A Liga X, grupo responsável por organizar competições e promover o esporte da mente na cidade e região, teve a iniciativa de beneficiar atletas, estudantes, professores, colaboradores e clientes de empresas através de um aplicativo, que permite a prática de xadrez via internet, durante o isolamento domiciliar.
Ele explica que o aplicativo é intuitivo e de fácil acesso, cadastro e execução, já que até mesmo os iniciantes no esporte podem utilizar.

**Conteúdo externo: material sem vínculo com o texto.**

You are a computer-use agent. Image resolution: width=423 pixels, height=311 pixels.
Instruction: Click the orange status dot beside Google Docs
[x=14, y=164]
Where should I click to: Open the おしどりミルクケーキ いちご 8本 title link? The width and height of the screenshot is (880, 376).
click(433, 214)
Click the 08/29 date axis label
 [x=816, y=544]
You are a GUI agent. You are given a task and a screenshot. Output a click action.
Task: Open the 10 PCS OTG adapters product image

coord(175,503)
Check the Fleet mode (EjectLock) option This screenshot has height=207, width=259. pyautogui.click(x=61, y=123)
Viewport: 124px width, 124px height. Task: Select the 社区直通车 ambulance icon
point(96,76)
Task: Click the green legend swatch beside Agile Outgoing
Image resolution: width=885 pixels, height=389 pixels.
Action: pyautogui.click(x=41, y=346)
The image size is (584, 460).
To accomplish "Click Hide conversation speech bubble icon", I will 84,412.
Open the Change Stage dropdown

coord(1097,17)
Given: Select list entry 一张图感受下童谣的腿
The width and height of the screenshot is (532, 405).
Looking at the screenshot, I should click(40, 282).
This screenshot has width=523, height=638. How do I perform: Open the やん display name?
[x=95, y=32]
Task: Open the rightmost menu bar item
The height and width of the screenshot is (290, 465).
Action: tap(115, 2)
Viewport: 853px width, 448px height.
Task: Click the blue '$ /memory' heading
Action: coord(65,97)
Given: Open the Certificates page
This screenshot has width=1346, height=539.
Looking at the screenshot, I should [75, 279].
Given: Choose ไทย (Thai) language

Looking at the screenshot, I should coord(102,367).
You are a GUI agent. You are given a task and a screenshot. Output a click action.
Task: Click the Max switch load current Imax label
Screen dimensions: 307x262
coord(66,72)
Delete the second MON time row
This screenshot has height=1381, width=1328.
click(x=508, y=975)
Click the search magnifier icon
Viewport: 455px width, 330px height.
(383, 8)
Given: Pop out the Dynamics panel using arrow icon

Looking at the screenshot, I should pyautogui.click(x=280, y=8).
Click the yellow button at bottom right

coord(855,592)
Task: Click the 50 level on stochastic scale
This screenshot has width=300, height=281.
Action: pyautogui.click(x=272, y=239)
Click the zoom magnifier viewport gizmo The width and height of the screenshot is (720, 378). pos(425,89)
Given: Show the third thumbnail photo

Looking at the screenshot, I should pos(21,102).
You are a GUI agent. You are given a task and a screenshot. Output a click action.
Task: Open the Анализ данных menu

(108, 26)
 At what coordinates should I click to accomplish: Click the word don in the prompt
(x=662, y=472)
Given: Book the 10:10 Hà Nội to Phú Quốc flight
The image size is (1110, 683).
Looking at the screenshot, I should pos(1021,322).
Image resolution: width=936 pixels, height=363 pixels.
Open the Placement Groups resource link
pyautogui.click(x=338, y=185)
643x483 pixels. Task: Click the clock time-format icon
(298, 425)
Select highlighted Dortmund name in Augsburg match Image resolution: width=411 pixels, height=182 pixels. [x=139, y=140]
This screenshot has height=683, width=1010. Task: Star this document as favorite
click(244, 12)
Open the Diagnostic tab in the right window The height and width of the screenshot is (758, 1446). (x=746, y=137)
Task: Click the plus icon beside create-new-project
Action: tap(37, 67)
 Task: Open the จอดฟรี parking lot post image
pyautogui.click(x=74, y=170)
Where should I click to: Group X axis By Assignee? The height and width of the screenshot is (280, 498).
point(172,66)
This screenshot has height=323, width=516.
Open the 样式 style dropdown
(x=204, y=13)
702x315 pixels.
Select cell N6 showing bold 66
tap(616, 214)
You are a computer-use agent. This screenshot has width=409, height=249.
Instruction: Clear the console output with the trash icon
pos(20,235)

A partir da inscrição gratuita na plataforma, o usuário passa a ter também acesso separadamente a um grupo em outro aplicativo, só que de mensagens, onde os torneios internos são organizados.
Nos dias de semana, são duas horas de jogo, com início das rodadas marcado para as 19h30. Aos sábados e domingos, as partidas começam às 17h30. O grupo conta com mais de 100 participantes, segundo o diretor da Ligsa X.
Para os atletas, a prática on-line não é novidade. É o caso de Isabella Neves Ribeiro. A estudante de 12 anos, que cursa a sétima série no Colégio Santa Catarina, pratica o esporte há seis anos e, como não tinha com quem jogar em casa antigamente, recorreu a partidas pela rede.
Isabella Ribeiro, ao centro, se prepara para competições no segundo semestre — Foto: Isabella Ribeiro/Arquivo pessoal
Ela considera o momento atual muito incomum e afirma que a pandemia vai prejudicar quem buscava ritmo para as competições do segundo semestre. Ela cita que jogar on-line tem pontos positivos e negativos.
“Eu gostei porque quando você entra em um torneio on-line, compete contra pessoas do mundo inteiro. Não só os brasileiros. Aqui temos um torneio nacional, mas já houve casos de pessoas que estudavam no Brasil, deixaram o país e acabaram jogando a partir da Inglaterra, por exemplo. O ponto negativo é que gostamos de conversar com os amigos, gostamos de nos encontrar. E nas competições (presenciais) a gente pode conhecer pessoas de outros colégios”, destacou.
Bernardo Alvim tem 12 anos, também compete e está na Liga X desde 2016. Aluno do Colégio Apogeu, ele afirma que vê o xadrez não só como esporte, mas como forma de distração no dia a dia.